[EXTRACTED TEXT start]

As the movie progresses, we learn that Mayor Kobayashi has a secret, dark agenda. He has completely fooled his constituents for his own personal gain. When the truth comes out, Atari and the Trash Island dogs find a new purpose in exposing him.
Isle of Dogs is a stop-motion animation movie and has an amazing amount of detail. Both the characters and the sets are full of small touches that must have taken hours, nay days, to film. (The Boxtrolls, another stop-motion animation movie, took a week to film just one or two minutes.) Anderson’s previous stop-motion animation movie was Fantastic Mr. Fox, which was nominated for a Golden Globe and an Oscar.
My first impression of Isle of Dogs was bleak. I don’t mean my expectations or my enjoyment of the film was bleak. I mean, every landscape in Isle of Dogs is bleak. Most of the set design was made up of varying shades of gray and white. The look of the movie reflects the seemingly hopeless mission Atari, a.k.a. the Little Pilot, undertakes.
I occasionally found myself wishing I could pause scenes to take in the whole picture. However, the story was so engrossing that I rarely took my eyes off the action. And the movie relies almost solely on action. There’s very little dialog, overall. Even then most of the dialog is in Japanese, with English subtitles provided.
Setting Isle of Dogs in Japan is a genius way of shining a light on the current politics in the U.S. If it were set in America, the story would be almost literal: An elected leader uses his position to fill his own coffers. Also, Mayor Kobayashi kidnaps and discredits a scientist. He holds science hostage and convinces the population it’s in their best interest. By moving Isle of Dogs to Japan, American audiences can look at the story from afar. And getting distance from a situation allows one to see it more clearly.

[EXTRACTED TEXT end]
[INFORMATION PROVIDED start]

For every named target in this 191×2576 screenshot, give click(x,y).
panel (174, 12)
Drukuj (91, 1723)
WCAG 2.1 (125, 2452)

[INFORMATION PROVIDED end]

• AIM
Reproduce the Isle of Dogs review from above in full, word for word.

• EXERCISE RESPONSE
As the movie progresses, we learn that Mayor Kobayashi has a secret, dark agenda. He has completely fooled his constituents for his own personal gain. When the truth comes out, Atari and the Trash Island dogs find a new purpose in exposing him.
Isle of Dogs is a stop-motion animation movie and has an amazing amount of detail. Both the characters and the sets are full of small touches that must have taken hours, nay days, to film. (The Boxtrolls, another stop-motion animation movie, took a week to film just one or two minutes.) Anderson’s previous stop-motion animation movie was Fantastic Mr. Fox, which was nominated for a Golden Globe and an Oscar.
My first impression of Isle of Dogs was bleak. I don’t mean my expectations or my enjoyment of the film was bleak. I mean, every landscape in Isle of Dogs is bleak. Most of the set design was made up of varying shades of gray and white. The look of the movie reflects the seemingly hopeless mission Atari, a.k.a. the Little Pilot, undertakes.
I occasionally found myself wishing I could pause scenes to take in the whole picture. However, the story was so engrossing that I rarely took my eyes off the action. And the movie relies almost solely on action. There’s very little dialog, overall. Even then most of the dialog is in Japanese, with English subtitles provided.
Setting Isle of Dogs in Japan is a genius way of shining a light on the current politics in the U.S. If it were set in America, the story would be almost literal: An elected leader uses his position to fill his own coffers. Also, Mayor Kobayashi kidnaps and discredits a scientist. He holds science hostage and convinces the population it’s in their best interest. By moving Isle of Dogs to Japan, American audiences can look at the story from afar. And getting distance from a situation allows one to see it more clearly.